Heading into our ski weekend, BB’s biggest fear was that her younger sister would surpass her in their ski school levels.

It was not an unwarranted concern since that is exactly what happened two years ago.

BUT turns out when you don’t ski for two years, a 9-year-old has much better retention than a 6-year-old.

So BB started out at a level above RB and stayed that way even when they both moved up. I’m very grateful for this. My sanity is desperate for anything that mitigates sibling rivalry.

We’re still joking (not joking), that we need two cats.

We did two days of ski school and one day skiing as a family. It far exceeded my expectations, especially after a rough start.

It began with BB being beyond anxious. Our ten day trip with seven ski days in the Alps is around the corner, so it’s not an ideal time to have a kid who doesn’t like skiing.

BB ended her day in smiles, with her instructor raving about her confidence. And to think I was just hoping she’d be willing to ski again.

By the time the third day of skiing rolled around and we headed out as a family, I couldn’t believe how happy everyone was. Usually we have no shortage of little people willing to complain about anything at any point: socks, temperature, a sister’s suspect facial expressions.

So to be in our ski gear, headed out the door, all smiles at 8am, was truly a miracle.

And too good to be true.

RB mentioned that her instructor was helping her with the chairlift. That’s all I needed to hear to grab her arm and make sure she got on the chair. Then as we approached disembarkation many many feet off the ground, the bar was raised and I put my arm in front of RB. She shoved it aside and declared,

“I can do it myself!”

We hadn’t even started our first run and I was ready to put her back in ski school.

Twelve years ago when Captain and I were dating we skied at Sunday River all the time. I knew my way around the mountain. My brain seems to have decided that that information was not worth retaining.

On our third evening, BB sat down to make a plan for our final day. She rattled off a list of runs, the order we would ski them and which one to take to get to the next one as well as which lifts we needed to be on. I stared at her in shock and said to Captain,

“Can you believe she knows all the names of the runs and how to get everywhere?”

Captain replied,

“I didn’t even see any names. Were there signs?”

Yes! There were signs! This is what happens when you ski without your readers.

He can’t see the signs and I can’t remember them, maybe we do need to ski with our children more.

Or maybe not based on RB’s behavior. BB was the agreed upon leader but then RB followed so closely she was running her over every two seconds. We tried to let RB lead, but apparently she turns only when there’s someone in front of her.

So Captain took the lead and RB did her best to run him over. I stayed as far away from her as possible and brought up the rear.

RB leaned back in an extra wide parallel stance and was out of sight in a minute. BB made careful, parallel turns. She was leaning forward, using her edges, her technique looked amazing.

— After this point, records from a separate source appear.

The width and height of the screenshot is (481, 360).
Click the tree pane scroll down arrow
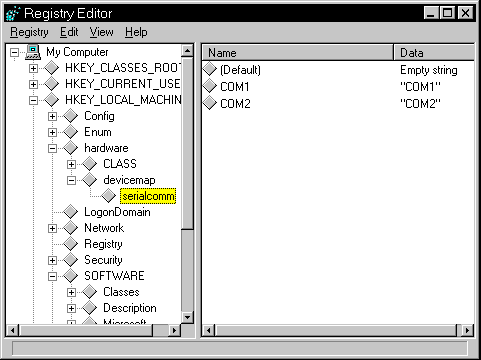click(x=188, y=317)
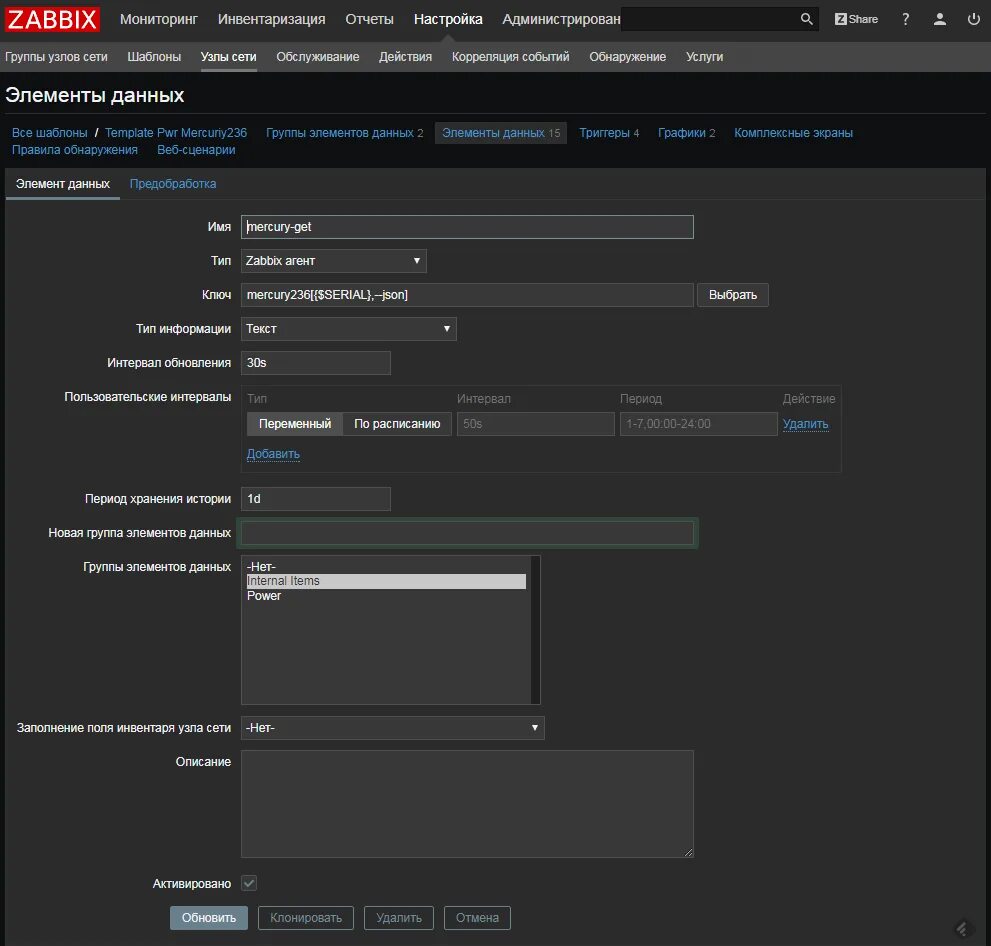Click the Обновить button
This screenshot has height=946, width=991.
click(x=209, y=918)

This is who they are. RB couldn’t care less about rules. Turn while skiing? Not she, but she’s happy to remind BB to.

Meanwhile BB was following every single rule her instructor imparted upon her. As we spent what felt like five years getting down the mountain, I could see her working on everything she ever learned.

The way they ski is the same way they return home from school.

They ride the same bus and get off at the same stop. RB storms through the front door, goes to the bathroom, eats her snack and is playing toys by the time BB meanders in.

I am very curious about what version of RB they had in ski school. As I snuggled her in bed she said,

“My instructor got irritated with me once.”

“He did?”

“He said I was going too fast.”

“Yeah?”

“I had to go fast because it went down then up to a jump.”

“What happened?”

“I landed it and he said that it was pretty good.”

Great. Positive reinforcement for skiing like a lunatic.

RB adds,

“Why would I go slow? That would be silly.”

Very silly indeed.

Both girls had so much fun they didn’t want to leave.

It’s such a relief that we’re all excited for seven ski days in the Alps and the good news is we have six days of ski school.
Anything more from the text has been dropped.